Wednesday, August 19, 2009

The Semi-Annual Violation

My dentist’s office ceiling is exceptionally clean. I know this because I spent 45 minutes looking at every visible millimeter of it while I was having my teeth cleaned--no cobwebs, no dusty light fixtures—it was beautiful.

I was trying hard to ignore what was happening to my mouth.

I AM truly grateful for modern dentistry, but that still doesn’t mean I enjoy going to the dentist. It’s just...

the odors of disinfectant, hot inner tooth-core and sweet laughing gas,

the sounds of high-pitched drills,

the taste of “latex glove,”

the sight of masked, goggled people and

the unpleasant spray of dry air on my teeth

...that upsets and disturbs all five of my senses. And that’s just from a cleaning. I don’t know anyone who enjoys their bi-yearly “mouth invasion” even with a plastic toy surprise at the end.

I think my problem is that I don’t like watching someone mess with me. If my mouth was on my back and not right below my nose, I’m sure I could read a magazine through the whole procedure. Headphones are offered in some offices along with drop down television sets to amuse and distract patients. That doesn’t work for me, and I sometimes miss critical commands like, “Turn towards me,” “Spit” “Bite” and “Don’t Bite."

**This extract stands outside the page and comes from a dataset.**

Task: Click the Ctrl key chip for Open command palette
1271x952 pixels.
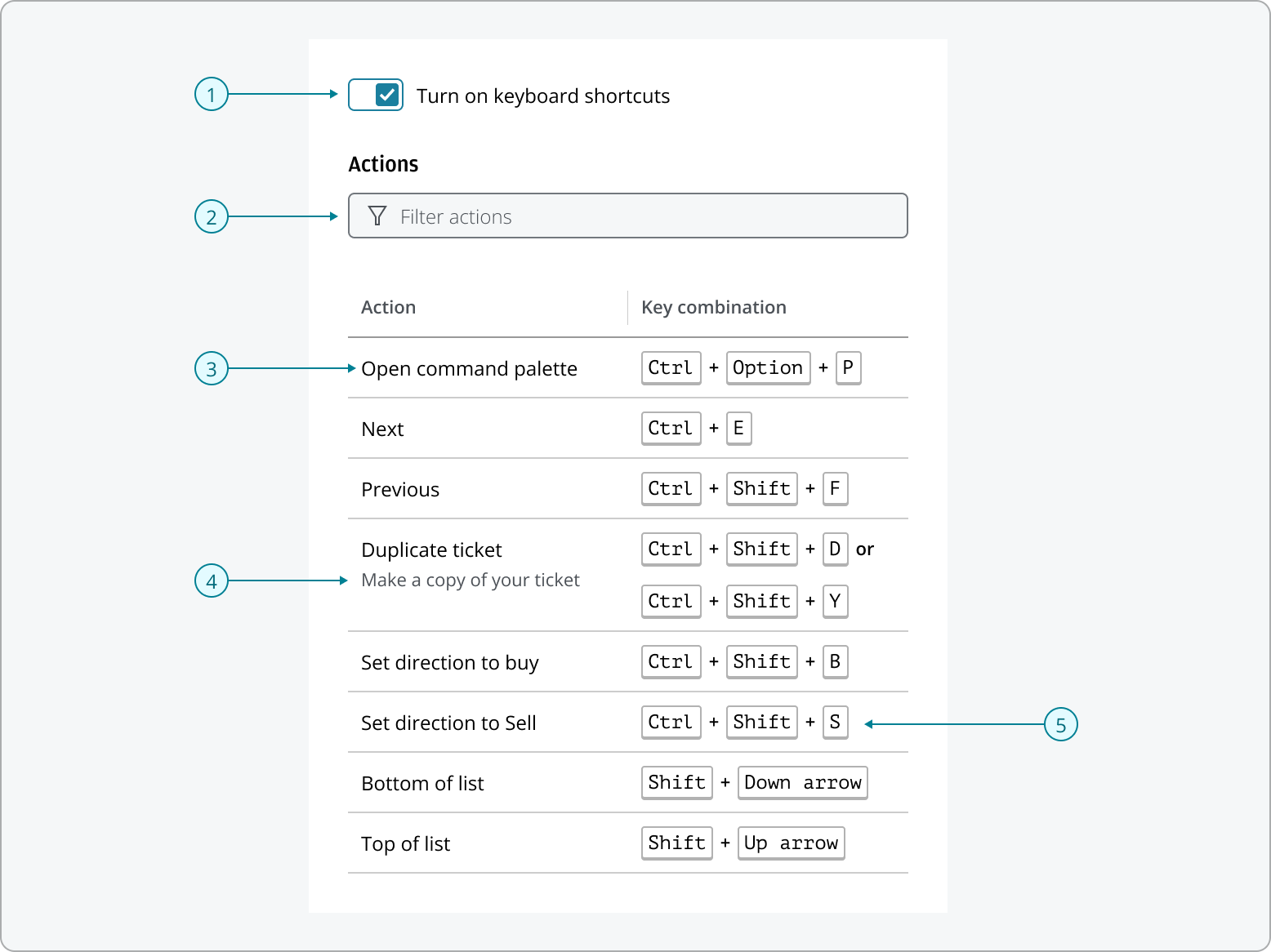Action: pyautogui.click(x=671, y=367)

Yet, how fortunate we are to have the ability to sit and do nothing but count dots on dentist office ceilings. If you believe what my father used to tell me, that, as a boy, the dentist made him power the dental drill himself like a bicycle, you’re be especially thankful. Dad said the drill was so slow you could count the revolutions. I always figured it was just another, “when I was a boy” story—full of well-meaning deception.

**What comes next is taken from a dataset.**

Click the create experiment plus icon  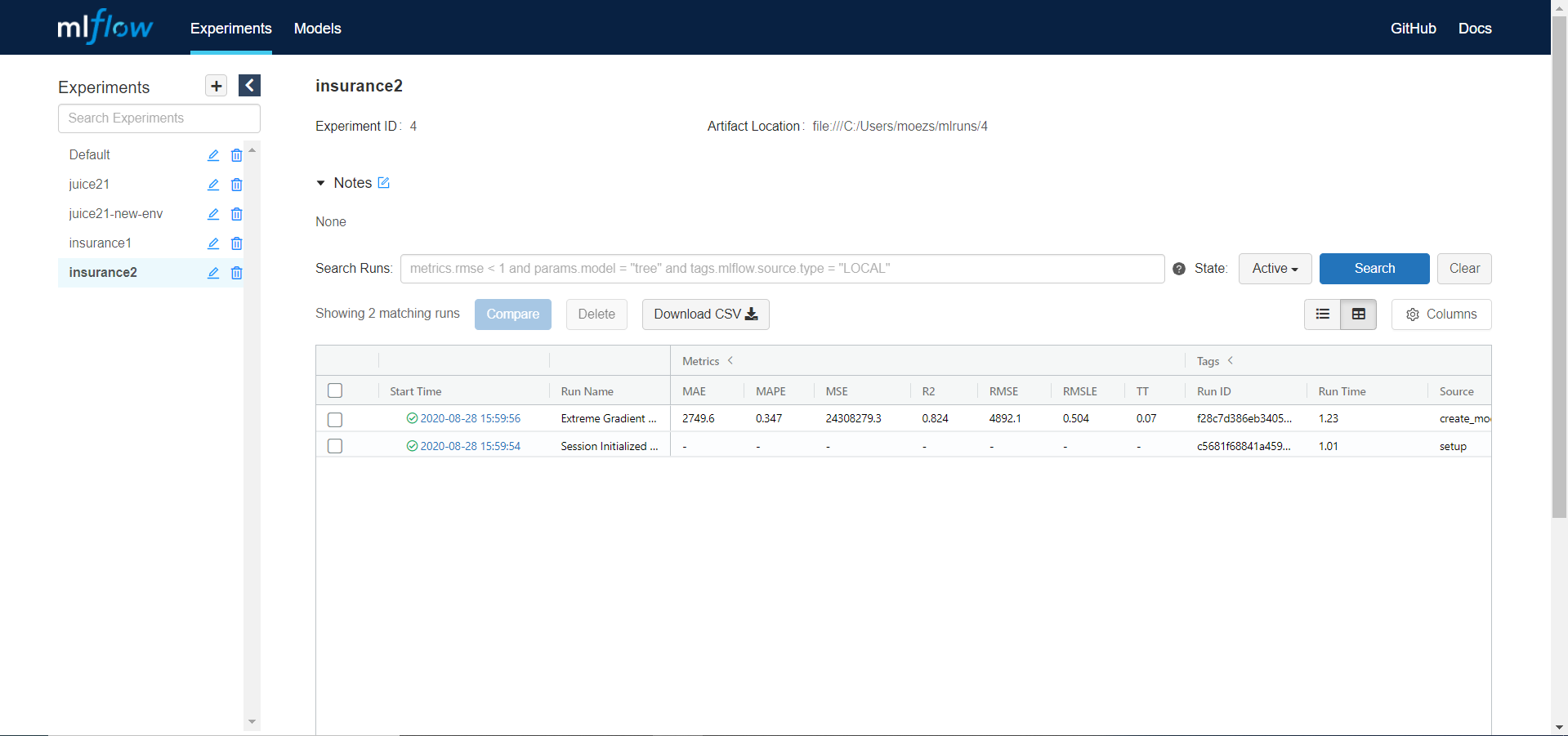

As it turns out...Dad was only half lying. Dentists in the late 19th century acquired the ‘newest’ tool—a ‘modern’ foot operated drill. The dentist himself would pump his foot to operate the machine. All day long, push, push...and push. And people back then had LOUSY teeth too. I’ll bet those dentists had some enviable calve muscles.

Teeth are in much better condition now than when I was a kid, thanks to better toothpaste and fluorinated water. My children, for example, have never had a cavity--and it’s certainly not because they’re superior brushers. Yet, dentists still want to see them twice a year. I think it’s because they just like to see teeth. Dentists are also addicted to interpreting “Wide-Open Mouth” language. That’s why they always ask you open-ended questions during the process:

“How are the kids?” Dentist Mark asks during a recent appointment.


“I don’t see any problems. I want to poke at your teeth anyway. How’s life?”

“Jane, a little air here. Read any good books lately?”